Barker also insisted that nobody — fictional character or not — should be able to "occupy Bikini."
"SpongeBob's presence on Bikini Bottom continues the violent and racist expulsion of Indigenous peoples from their lands (and in this case their cosmos) that enables U.S. hegemonic powers to extend their military and colonial interests in the postwar era," the professor continued.
The article even pointed claimed the theme song is problematic. The lyrics of the song say:
Who lives in a pineapple under the sea?
Absorbent and yellow and porous is he.
If nautical nonsense be something you wish,
then drop on the deck and flop like a fish.
"The first act of the song is to have children identify who resides in the pineapple house," she complained. "The children's response, repeated extensively throughout the song, affirms that the house and Bikini Bottom are the domain of SpongeBob."
"The song's directives, ensconced in humor, provide the viewer with an active role in defining Bikini Bottom as a place of nonsense, as the audience is instructed 'If nautical nonsense be something you wish...drop on the deck and flop like a fish,'" Barker continued.
Watching the show is just as bad, according to Barker, because "the viewer becomes an unwitting participant in the co-opting of Bikini's story and the exclusion of the Bikinian people."
If all that weren't incentive enough to cancel your Nickelodeon package, Barker insisted that the show is also biased against females.

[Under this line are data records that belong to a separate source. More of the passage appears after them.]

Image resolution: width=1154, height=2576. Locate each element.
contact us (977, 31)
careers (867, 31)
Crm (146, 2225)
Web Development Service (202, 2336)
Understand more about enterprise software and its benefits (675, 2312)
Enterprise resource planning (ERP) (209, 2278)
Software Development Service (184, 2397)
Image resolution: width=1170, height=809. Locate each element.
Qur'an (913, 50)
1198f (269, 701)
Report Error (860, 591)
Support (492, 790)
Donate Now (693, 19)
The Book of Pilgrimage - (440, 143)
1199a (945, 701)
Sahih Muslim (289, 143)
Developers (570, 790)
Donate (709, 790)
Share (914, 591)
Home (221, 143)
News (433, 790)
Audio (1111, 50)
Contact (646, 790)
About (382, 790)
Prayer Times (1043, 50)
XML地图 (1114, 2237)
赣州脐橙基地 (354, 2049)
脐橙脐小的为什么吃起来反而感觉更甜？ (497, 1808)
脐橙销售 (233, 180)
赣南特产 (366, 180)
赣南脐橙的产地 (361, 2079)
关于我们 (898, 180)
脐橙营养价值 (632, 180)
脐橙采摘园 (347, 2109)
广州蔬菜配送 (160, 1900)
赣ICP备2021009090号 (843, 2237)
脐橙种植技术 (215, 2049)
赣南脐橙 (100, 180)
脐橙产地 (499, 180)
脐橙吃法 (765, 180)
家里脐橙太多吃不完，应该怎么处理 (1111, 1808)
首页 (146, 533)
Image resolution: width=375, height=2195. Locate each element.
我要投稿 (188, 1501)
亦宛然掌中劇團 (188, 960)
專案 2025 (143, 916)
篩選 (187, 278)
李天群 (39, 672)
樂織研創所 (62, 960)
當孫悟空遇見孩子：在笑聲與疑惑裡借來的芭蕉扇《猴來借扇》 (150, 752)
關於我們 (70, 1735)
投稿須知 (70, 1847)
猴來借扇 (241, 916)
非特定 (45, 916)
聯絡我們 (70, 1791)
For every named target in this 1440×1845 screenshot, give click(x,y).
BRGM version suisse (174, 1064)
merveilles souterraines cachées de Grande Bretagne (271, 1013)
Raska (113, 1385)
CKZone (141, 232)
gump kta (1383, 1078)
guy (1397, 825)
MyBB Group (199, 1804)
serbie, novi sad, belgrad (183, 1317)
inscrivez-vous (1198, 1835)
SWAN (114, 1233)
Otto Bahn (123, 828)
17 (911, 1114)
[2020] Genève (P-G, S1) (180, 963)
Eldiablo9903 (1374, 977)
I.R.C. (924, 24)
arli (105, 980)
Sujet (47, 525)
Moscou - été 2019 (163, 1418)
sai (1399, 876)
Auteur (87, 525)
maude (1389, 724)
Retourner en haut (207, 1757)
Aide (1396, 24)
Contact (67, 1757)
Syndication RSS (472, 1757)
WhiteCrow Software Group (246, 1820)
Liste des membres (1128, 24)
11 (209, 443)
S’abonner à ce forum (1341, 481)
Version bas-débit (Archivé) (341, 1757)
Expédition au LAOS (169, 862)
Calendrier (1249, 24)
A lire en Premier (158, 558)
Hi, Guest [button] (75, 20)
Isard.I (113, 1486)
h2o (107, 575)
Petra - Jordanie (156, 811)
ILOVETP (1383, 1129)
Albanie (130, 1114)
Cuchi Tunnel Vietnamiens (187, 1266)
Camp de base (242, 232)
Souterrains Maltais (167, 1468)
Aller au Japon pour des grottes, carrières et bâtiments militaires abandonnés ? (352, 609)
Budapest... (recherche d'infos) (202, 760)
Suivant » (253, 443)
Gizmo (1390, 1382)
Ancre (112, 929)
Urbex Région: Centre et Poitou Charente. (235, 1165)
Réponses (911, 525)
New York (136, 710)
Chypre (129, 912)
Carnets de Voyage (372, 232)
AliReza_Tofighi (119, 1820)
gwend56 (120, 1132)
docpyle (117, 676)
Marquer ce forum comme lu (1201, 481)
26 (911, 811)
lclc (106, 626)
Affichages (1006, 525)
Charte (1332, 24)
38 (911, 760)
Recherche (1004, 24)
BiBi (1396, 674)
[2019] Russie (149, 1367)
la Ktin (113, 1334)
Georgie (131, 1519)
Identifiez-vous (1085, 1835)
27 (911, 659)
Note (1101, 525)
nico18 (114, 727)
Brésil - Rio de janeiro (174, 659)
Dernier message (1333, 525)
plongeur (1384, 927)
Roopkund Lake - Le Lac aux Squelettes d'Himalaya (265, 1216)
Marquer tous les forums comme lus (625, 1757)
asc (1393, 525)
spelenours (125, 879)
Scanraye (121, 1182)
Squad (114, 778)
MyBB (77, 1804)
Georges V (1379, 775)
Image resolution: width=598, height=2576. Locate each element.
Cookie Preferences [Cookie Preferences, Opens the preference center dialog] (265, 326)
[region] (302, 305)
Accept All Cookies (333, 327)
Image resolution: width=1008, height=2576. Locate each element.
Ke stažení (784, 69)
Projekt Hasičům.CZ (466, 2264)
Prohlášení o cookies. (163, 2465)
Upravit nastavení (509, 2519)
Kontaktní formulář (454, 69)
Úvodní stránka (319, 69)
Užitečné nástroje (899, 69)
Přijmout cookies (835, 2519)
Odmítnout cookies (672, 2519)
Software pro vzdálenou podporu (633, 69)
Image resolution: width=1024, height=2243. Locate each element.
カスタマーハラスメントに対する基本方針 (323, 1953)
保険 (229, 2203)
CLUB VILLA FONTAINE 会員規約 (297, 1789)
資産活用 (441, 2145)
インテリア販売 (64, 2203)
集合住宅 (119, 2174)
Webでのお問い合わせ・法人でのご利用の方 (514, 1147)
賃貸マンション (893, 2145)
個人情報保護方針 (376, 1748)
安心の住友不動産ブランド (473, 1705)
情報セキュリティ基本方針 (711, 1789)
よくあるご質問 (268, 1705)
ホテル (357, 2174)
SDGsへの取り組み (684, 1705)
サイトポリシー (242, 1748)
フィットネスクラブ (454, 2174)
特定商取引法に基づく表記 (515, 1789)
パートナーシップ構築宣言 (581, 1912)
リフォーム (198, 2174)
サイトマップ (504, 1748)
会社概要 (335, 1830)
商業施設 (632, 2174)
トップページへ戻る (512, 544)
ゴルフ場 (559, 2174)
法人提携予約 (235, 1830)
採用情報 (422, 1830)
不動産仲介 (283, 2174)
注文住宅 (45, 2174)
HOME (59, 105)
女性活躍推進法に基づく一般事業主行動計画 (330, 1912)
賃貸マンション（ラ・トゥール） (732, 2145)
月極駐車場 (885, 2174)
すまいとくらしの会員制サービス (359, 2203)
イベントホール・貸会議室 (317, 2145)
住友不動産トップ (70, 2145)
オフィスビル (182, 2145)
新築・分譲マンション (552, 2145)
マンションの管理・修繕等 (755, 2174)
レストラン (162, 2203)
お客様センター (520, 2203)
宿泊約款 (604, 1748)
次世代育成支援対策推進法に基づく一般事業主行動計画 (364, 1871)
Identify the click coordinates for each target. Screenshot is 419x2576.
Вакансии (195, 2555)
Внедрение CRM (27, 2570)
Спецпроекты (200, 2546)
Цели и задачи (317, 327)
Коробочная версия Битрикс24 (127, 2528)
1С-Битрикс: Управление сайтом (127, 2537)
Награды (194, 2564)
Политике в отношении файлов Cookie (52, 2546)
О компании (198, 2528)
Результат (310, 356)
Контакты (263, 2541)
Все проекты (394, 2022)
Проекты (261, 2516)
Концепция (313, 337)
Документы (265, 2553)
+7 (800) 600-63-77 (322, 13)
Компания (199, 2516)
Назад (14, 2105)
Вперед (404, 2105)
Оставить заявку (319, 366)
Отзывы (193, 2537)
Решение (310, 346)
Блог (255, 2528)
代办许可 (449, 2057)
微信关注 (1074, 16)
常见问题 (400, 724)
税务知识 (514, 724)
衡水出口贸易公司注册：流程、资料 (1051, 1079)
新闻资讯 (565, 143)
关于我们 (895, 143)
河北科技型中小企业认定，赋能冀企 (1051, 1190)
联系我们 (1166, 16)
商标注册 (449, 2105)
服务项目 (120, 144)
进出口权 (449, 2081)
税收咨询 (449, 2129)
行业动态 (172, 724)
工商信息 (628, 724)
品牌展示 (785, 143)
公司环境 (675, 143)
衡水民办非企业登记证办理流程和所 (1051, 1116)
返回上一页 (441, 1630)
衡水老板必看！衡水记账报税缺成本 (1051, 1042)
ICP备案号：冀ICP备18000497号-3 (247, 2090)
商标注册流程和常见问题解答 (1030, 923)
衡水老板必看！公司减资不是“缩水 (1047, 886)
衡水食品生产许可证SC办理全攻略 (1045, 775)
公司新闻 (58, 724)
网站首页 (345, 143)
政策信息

Elsewhere in the article, she complained that save for one lone female main character, "all of the main characters on the show are male."
"The name 'Bob' represents the everyday man, a common American male, much like a 'Joe,'" Barker wrote, pointing out that perspective into the underwater world is "filtered" only through the "activities of men."
Barker added that while show runners did not, perhaps, intentionally create such a cultural travesty of a children's show rife with "racist, violent colonial practices," it still perpetuates the "insidious practice of disappearing indigenous communities."
“We should be uncomfortable with a hamburger-loving American community's occupation of Bikini's lagoon and the ways that it erodes every aspect of sovereignty," she concluded.